Я мгновенье колебался и прислушивался, но брат сопел, прижавшись к моему боку, и перед ним нельзя было ронять марки. Я решительно шагнул в лопухи.

И все-таки это был котенок. Да к тому же маленький, и месяца, наверное, не исполнилось. Он сидел под лопухом и орал в небо, широко разевая бледно-розовую пасть с маленьким чистеньким язычком и крохотными зубками. Все его тщедушное тело содрогалось от крика, и просто удивительно было, как уместился в таком тощем, жалком теле такой напористый деревянный голос. Я протянул руку, чтобы взять его за шиворот, но не успел: он подпрыгнул и повис на моей руке головою вниз, вцепившись в кожу всеми двадцатью когтями. И то ли он был слишком слаб, то ли просто ловкий такой, но при этом он не оцарапал меня нисколько, даже следов на коже не оставил. Вцепился и быстро-быстро пополз по руке к локтю, а когда я сообразил отдернуть руку, он перевалился с нижней стороны на верхнюю и уселся на локтевом сгибе. Я ощутил только легкие щекотные покалывания, волной прокатившиеся по коже, словно по мне паук пробежал. И при этом он не переставал орать ни на мгновенье. От щекотки меня передернуло всего, он едва не свалился и вцепился уже по-настоящему, до крови.

Рыжий - i_002.png

— Ой, ой! — закричал я и, поддерживая его свободной левой рукой, задом выполз из лопухов.

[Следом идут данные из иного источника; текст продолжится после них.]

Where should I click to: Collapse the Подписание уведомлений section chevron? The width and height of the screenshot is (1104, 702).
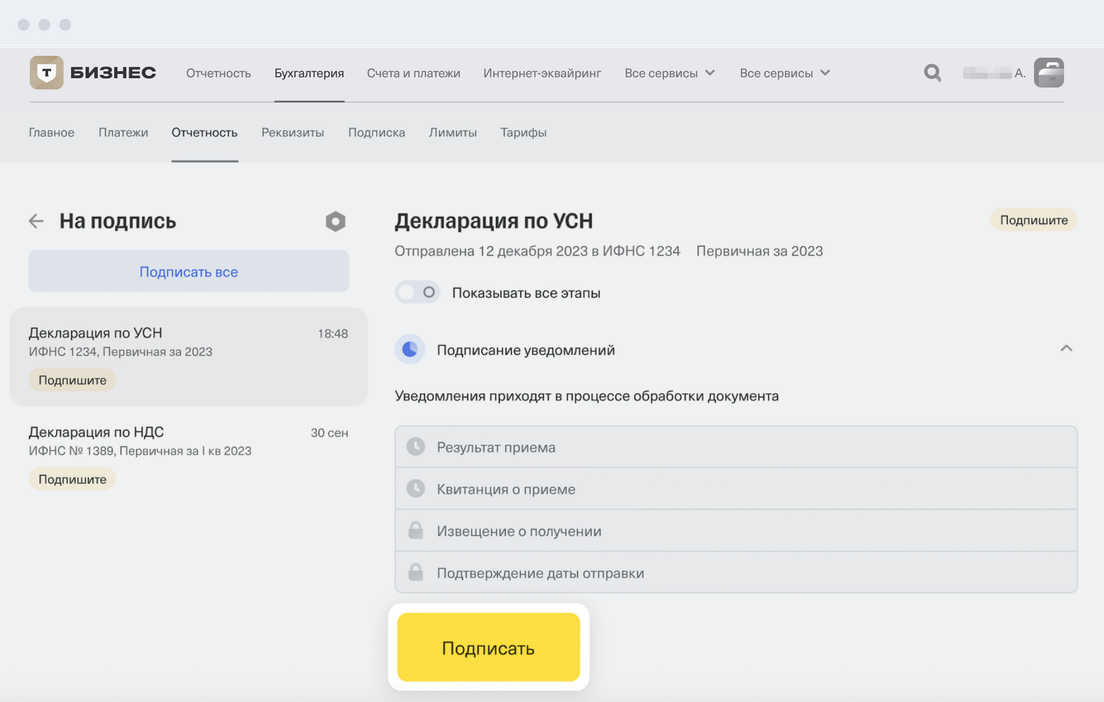pyautogui.click(x=1066, y=349)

Брат стоял на тропе с горящими от возбуждения глазами, перетаптывался и тянул шею.

— Эх ты… — снисходительно сказал я. — Вот она, твоя гремучая змея.

— Дай… — он облизнулся и потянулся потрогать.

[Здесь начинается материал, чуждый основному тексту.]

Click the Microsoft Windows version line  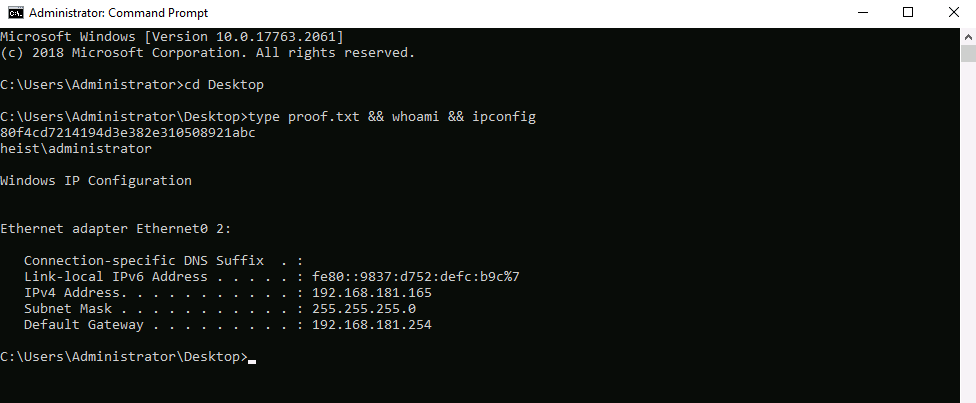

Котенок шарахнулся от него и снова вцепился мне в руку. Он орал и орал, ничуть не успокоившись, и дрожал всем телом. То ли ему холодно было, то ли напугался. А может, просто голодный. Я вдруг вспомнил, что тоже голодный. И так сразу засосало под ложечкой — белый свет померк, так вдруг заурчало в животе, громко, на весь мир. Господи, ну почему я не могу поесть вволю, ну почему! Уже который день, или который год, или который месяц, и нет им конца! Дайте же мне что-нибудь, неужели я всю жизнь буду ходить голодный и никогда больше не узнаю, как это — быть сытым несколько дней кряду? В чужой бы сад сейчас и жрать, жрать, чавкать — да где же он, этот чужой сад? Холодный пот катился по моему телу, котенок опять вцепился мне в руку. Стало больно, и я услышал его яростный деревянный писк. Все вокруг было в порядке, стоял солнечный теплый вечер, и лопухи чуть слышно шуршали за моей спиной, и брат взволнованно таращил круглые глаза и тянулся к котенку. По-моему, он ничего не заметил, и это было хорошо, но я был весь мокрый, словно искупался только что, и трусы противня липли к мокрому телу.